Then did I entertain the poets' song,
My great Idea's guest, and, passing o'er
That iron bridge the Tuscan built to hell,
I heard Ulysses tell of mountain-chains
Whose adamantine links, his manacles,
The western main shook growling and still gnawed.
I brooded on the wise Athenian's tale
Of happy Atlantis, and heard Bjorne's keel
Crush the gray pebbles of the Vinland shore:
I listened musing to the prophecy
Of Nero's tutor-victim…
And I believed the poets.
The son of the discoverer wrote in his copy of the tragedies opposite these lines,—'This prophecy was fulfilled by my father, the Admiral Christopher Columbus, in the year 1492.'
2. Agamemnon returns to Argos after the capture of Troy, his wife Clytemnestra expressing deep joy at his return. He has brought with him as a captive Cassandra the seer who, suddenly swooning, sees in prophetic frenzy Agamemnon's death and her own at the hand of Clytemnestra and her paramour, Aegistheus. Agamemnon worships Jupiter and Juno at the altar and then enters the palace to his death.
1, 2. Tandem…terra. Cf. Aeschylus, Agamemnon, 503 ff., 810 ff. laris: Roman coloring. 3. diu: taken with felix. 4. Asiae: objective genitive, after potentes, B. 204, 1; A. & G. 349, a. 5. vates: Cassandra. corpus: accusative of specification. 7. recipit diem: i.e. revives. 9. optatus ff.: with a double meaning to the audience. 10. Festus ff.: Troy fell immediately after the festivities that celebrated the withdrawal of the Greek fleet.
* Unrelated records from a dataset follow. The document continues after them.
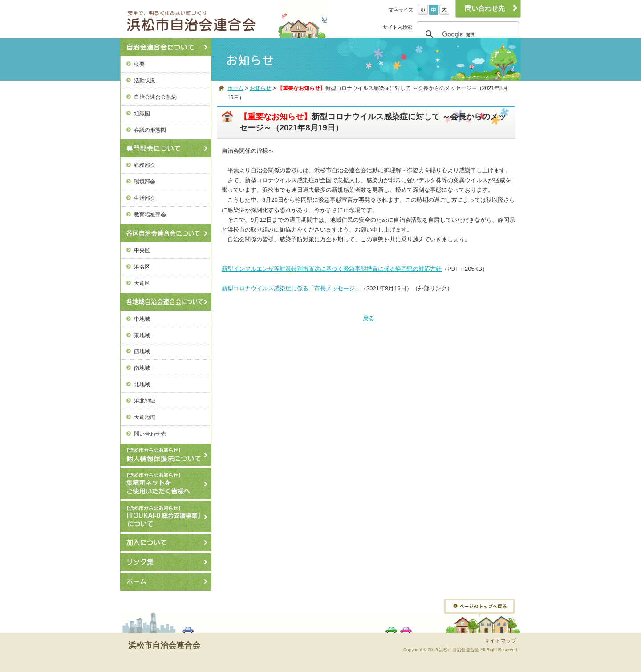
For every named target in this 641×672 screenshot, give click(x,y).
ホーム (166, 582)
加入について (166, 542)
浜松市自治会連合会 (202, 19)
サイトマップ (500, 640)
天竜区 (142, 283)
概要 (139, 64)
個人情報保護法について (166, 455)
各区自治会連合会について (166, 233)
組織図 (142, 113)
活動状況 (145, 80)
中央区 (142, 250)
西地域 (142, 351)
Cf. Aeneid, 2. 246 ff. 11. Cecidit ff.: for the death of Priam cf. Aeneid, 2. 506 ff. 13. Priamum: King Agamemnon's fate is to be such as King Priam's. Priam was slain at the altar, and these altars (aras, 1. 11) awaken forebodings. 14. Ubi ff.: where faithless wives are, is calamity. 15. Libertas: the freedom of death. 19. dum excutiat deum: until she casts off the influence of Apollo who has thrown her into the prophetic frenzy. 21. pater: Jupiter. 24. cuncta: accusative of specification. 25. Argolica Iuno: Hera had a famous shrine at Argos. For an account of excavations there see Waldstein, The Argive Heraeum. 26. Arabumque donis: incense. supplice fibra: the entrails of the sacrificed animals (pecore votivo), whose condition was supposed to indicate the will of the gods.
VII. LUCAN.
39-65 A.D.
Lucan, full of warmth and vehemence, eminently quotable, but, to speak frankly, one whom, orators rather than poets should imitate.— Quintilian, 10. 1. 90.
When I consider that Lucan died at twenty-six, I cannot help ranking him among the most extraordinary men that ever lived.— Macaulay.
The whole production (the Pharsalia) is youthful and unripe, but indicative of genuine power.—Teuffel, Schwabe, and Warr, History of Roman Literature, vol. 2, p. 78.
Lucan was born in Spain; was taken early to Rome; was carefully educated; wrote much; and was much admired; but was disliked by Nero, who forbade him to publish poems or recite them, and finally put him to death on the charge of complicity in the conspiracy of Piso.